6. Lessons learned (post incident activity, postmortem, or reporting): Prepare complete documentation of the incident, investigate the incident further, and understand what was done to contain it and whether anything in the incident response process could be improved. Important considerations for this phase should include how the response could have been quicker or more effective, which organizational shortcomings might have contributed to the incident, and what other elements might have room for improvement.
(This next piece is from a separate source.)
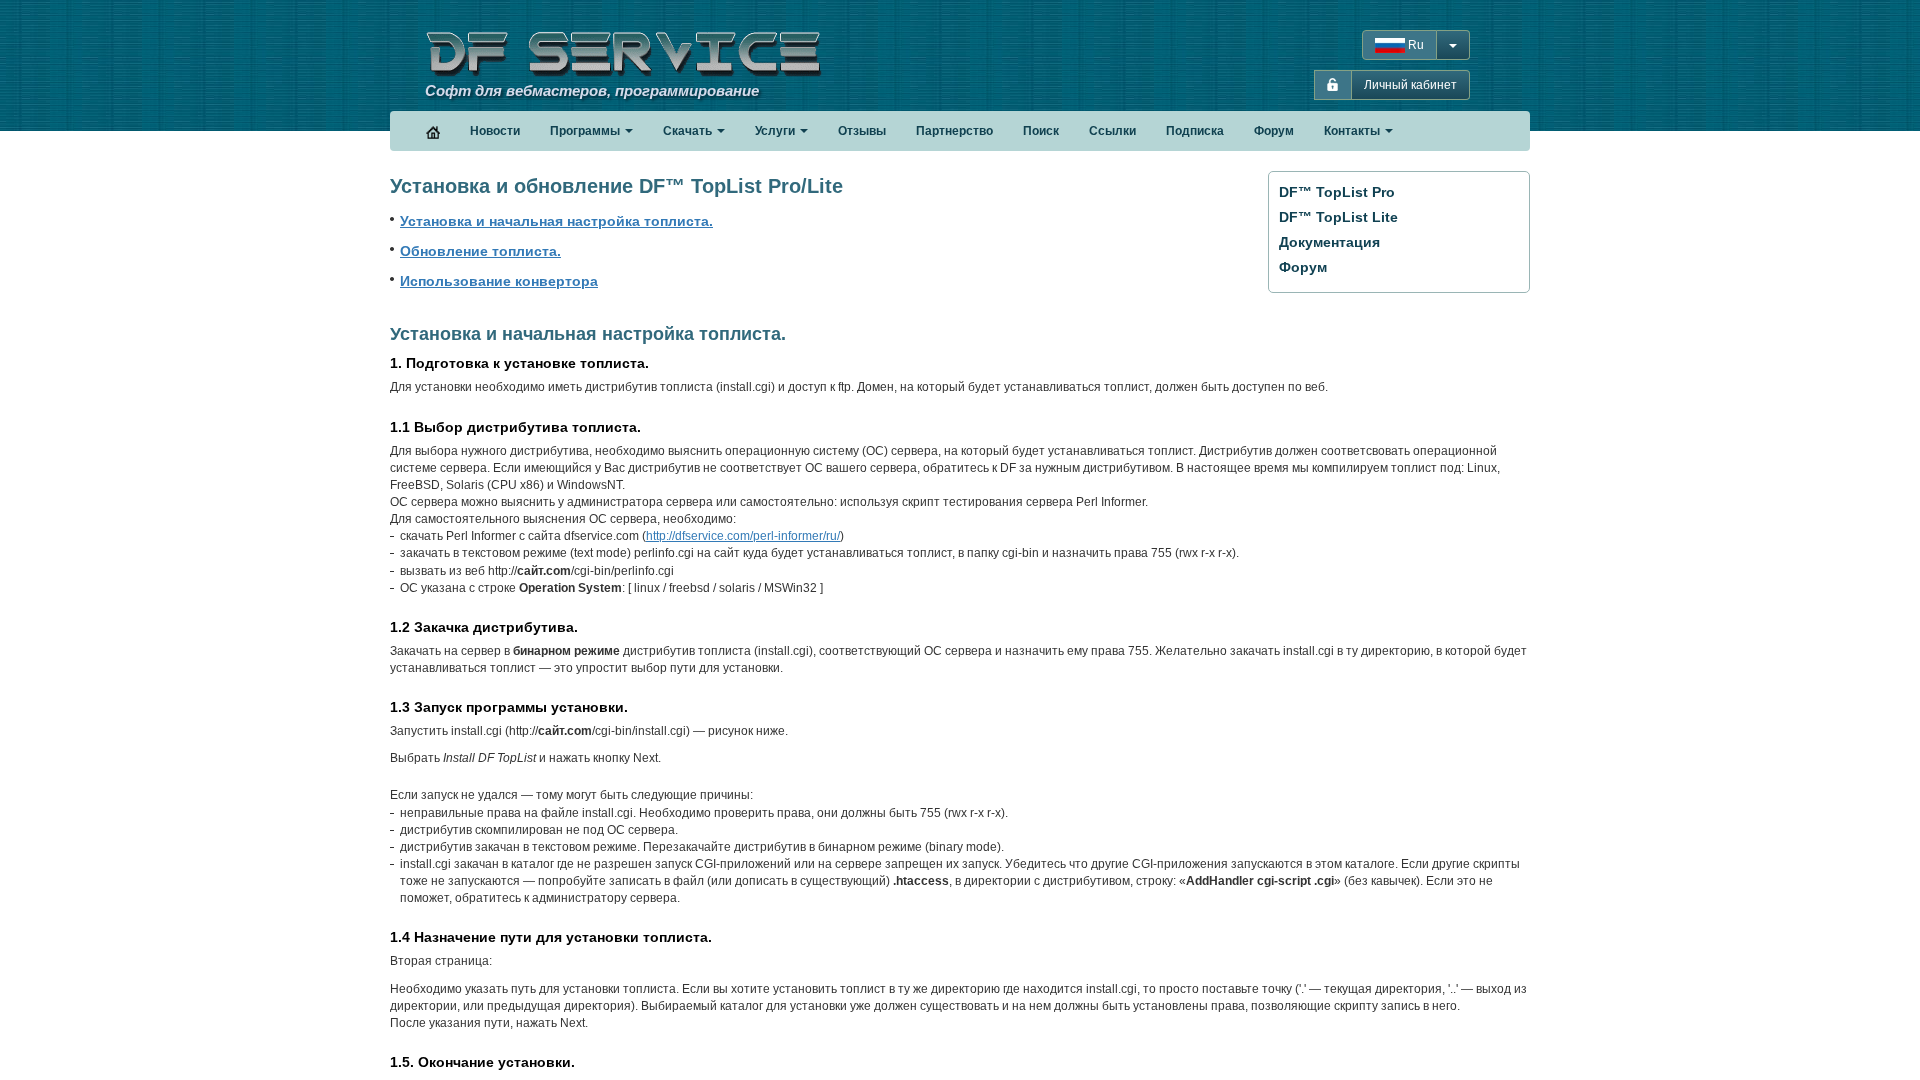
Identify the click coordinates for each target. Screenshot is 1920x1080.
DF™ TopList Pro (1337, 192)
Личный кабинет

Feedback from this phase feeds directly into continued preparation, where the lessons learned are applied to improving preparation for the handling of future incidents.
Activities in Initial Response
1. Obtaining Preliminary Information: One of the primary steps of any study is to gain enough information to determine an appropriate response this is the goal of the initial response phase. It is necessary for your organization’s initial response to includethe following activities: a. An incident receiving the initial notification. b. After the initial notification, record the details, including an incident declaration, if appropriate. c. Assembling the CSIRT (Computer Security Incident Response Team). d. Perform the traditional investigative steps. e. Interviews to be conducted. f. Determine whether the incident is escalated or not. Again, to develop an appropriate response strategy, the idea is to gather enough information. 2. Documenting Steps to Take: The other reason of the initial response phase is to document steps that must be taken. When an incident isdetected, organization and discipline prevent “knee-jerk” reactions and panic.